MetLife expects the deal to increase its 2011 operating earnings per share by 45 cents to 55 cents, excluding one-time expenses of 12 cents. It sees annualized post-tax cost savings of $50 million to $75 million.

Rarely does one come across a deal that has such a strong strategic fit and is also such a financially attractive proposition, MetLife Chief Executive Robert Henrikson said during a conference call.

Still, such a large deal comes with risks, said Clark Troy, a senior analyst at Aite Group.

Alico's strength in Japan also ties MetLife's fortunes to an aging society with a huge public debt overhang, he said.

If (Japan) falters or slips back into deflation, MetLife might face challenges growing revenue, Troy said in an e-mail late Sunday, before the deal was announced.

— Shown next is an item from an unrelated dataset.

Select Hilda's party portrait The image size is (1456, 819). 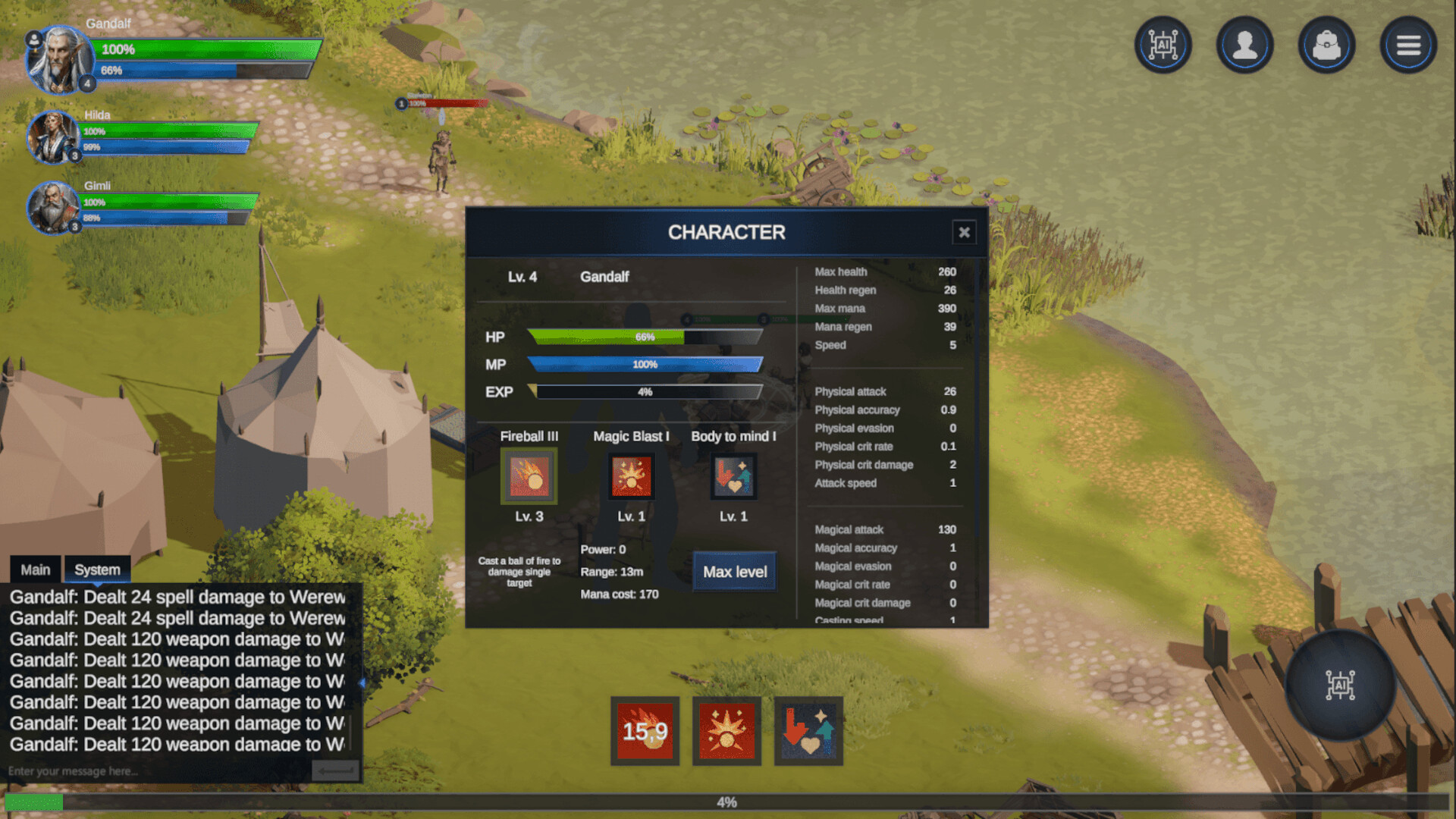point(55,136)
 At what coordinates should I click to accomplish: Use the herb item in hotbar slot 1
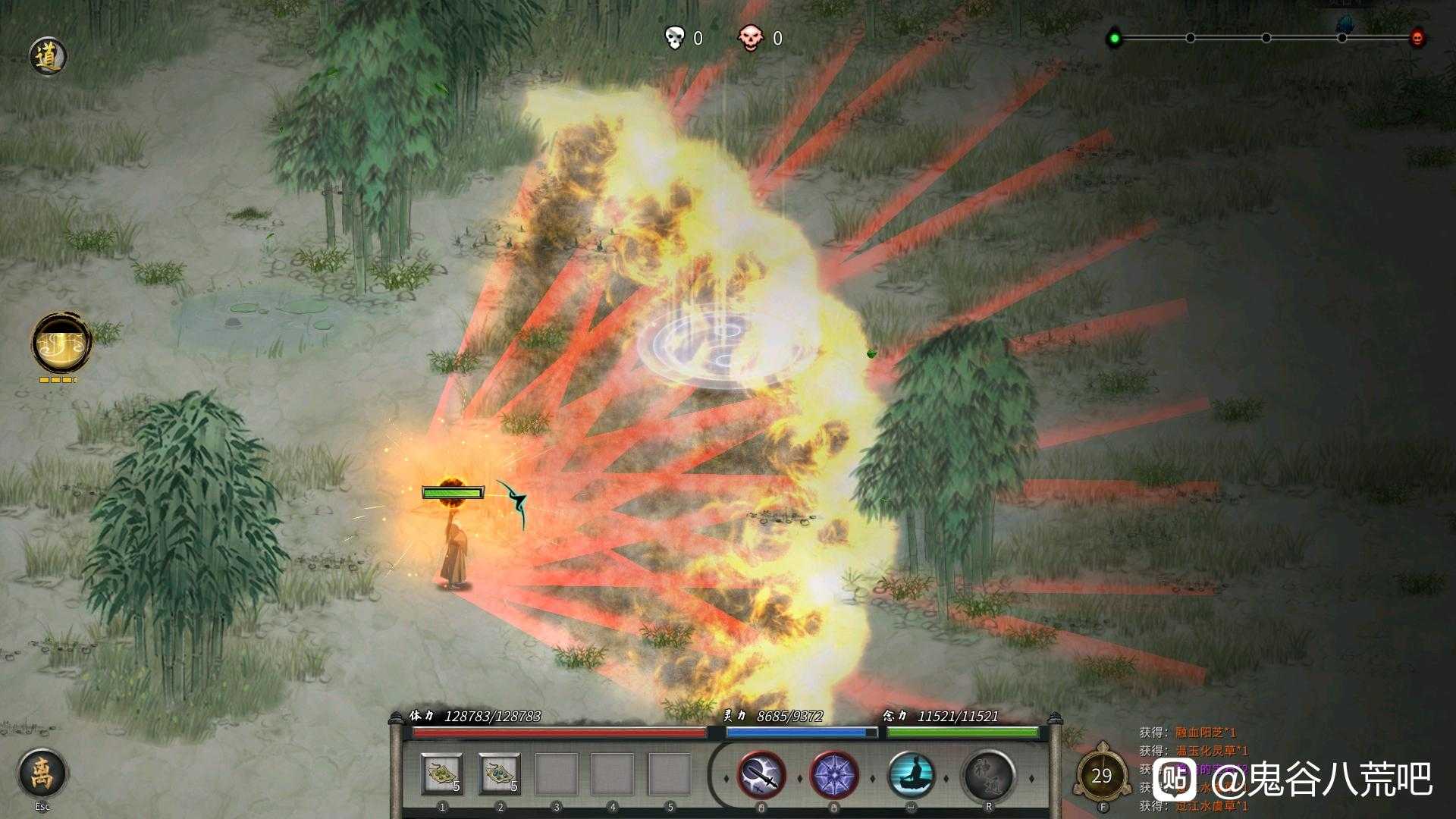pyautogui.click(x=442, y=774)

The deal comes after AIG agreed to sell its Asian life unit, American International Assurance (AIA), to Britain's Prudential for $35.5 billion, the largest insurance sector deal ever.

The AIA and Alico deals will allow AIG to repay the U.S. government about $31.5 billion in cash, with more expected as the insurer sells Prudential and MetLife securities over time.

AIG will use the $6.8 billion in cash from the Alico deal to redeem part of the Federal Reserve Bank of New York's $9 billion preferred interest in a vehicle that holds the unit.

The proceeds from the two deals should help AIG pay down all of its Fed debt, but it will still leave the government holding roughly $47 billion in equity investments, including the amount drawn under a $30 billion equity line. The government will still have a nearly 80 percent stake in AIG.

To untangle itself from AIG, the government is likely to follow a strategy similar to what it has used with Citigroup Inc in a process that will probably take years.

The sale of Alico comes after months of negotiations and became possible after the New York Fed, advised by Morgan Stanley , agreed in March 2009 to swap its debt into equity in special purpose vehicles that AIG created to hold AIA and Alico.

Early last year, MetLife offered about $11 billion for the unit, but the price went up in the months after March 2009.


The equity portion of the price consists of 78.2 million shares of MetLife common stock valued at $3 billion, 6.9 million shares of contingent convertible preferred stock valued at $2.7 billion, and 40 million equity units with an aggregate stated value of $3 billion.

The common stock and equivalents would give AIG a 14 percent ownership in MetLife, MetLife Chief Financial Officer William Wheeler said.

The equity units are set to convert into common shares roughly three years after closing, Wheeler said. Taking those into account, AIG's ownership in MetLife would go above 20 percent, sources familiar with the matter said on Sunday.

But Wheeler said he expected AIG to start selling the shares as soon as it could under a lock-up agreement.

I am not sure how much shares they will own at any one time, but I suspect it won't get close to 20 percent, Wheeler said.

AIG must vote its shares in proportion to the way the rest of MetLife's outstanding shareholders do, Wheeler said.

MetLife expects to finance the cash portion of the deal with issuances of $3.1 billion in senior debt and $2 billion of common stock, as well as $1.75 billion in cash on hand.

Both boards have approved the transaction, which the companies expect to close by the end of 2010.

Credit Suisse was lead adviser to MetLife, which was also advised by Barclays Capital , Bank of America Merrill Lynch , Deutsche Bank and HSBC .

AIG is being advised by Citigroup, Goldman Sachs and Blackstone Group , according to several sources.

AIG shares were up 5.3 percent to $29.58, while MetLife was up 5.1 percent to $40.90, both during morning trading on the New York Stock Exchange.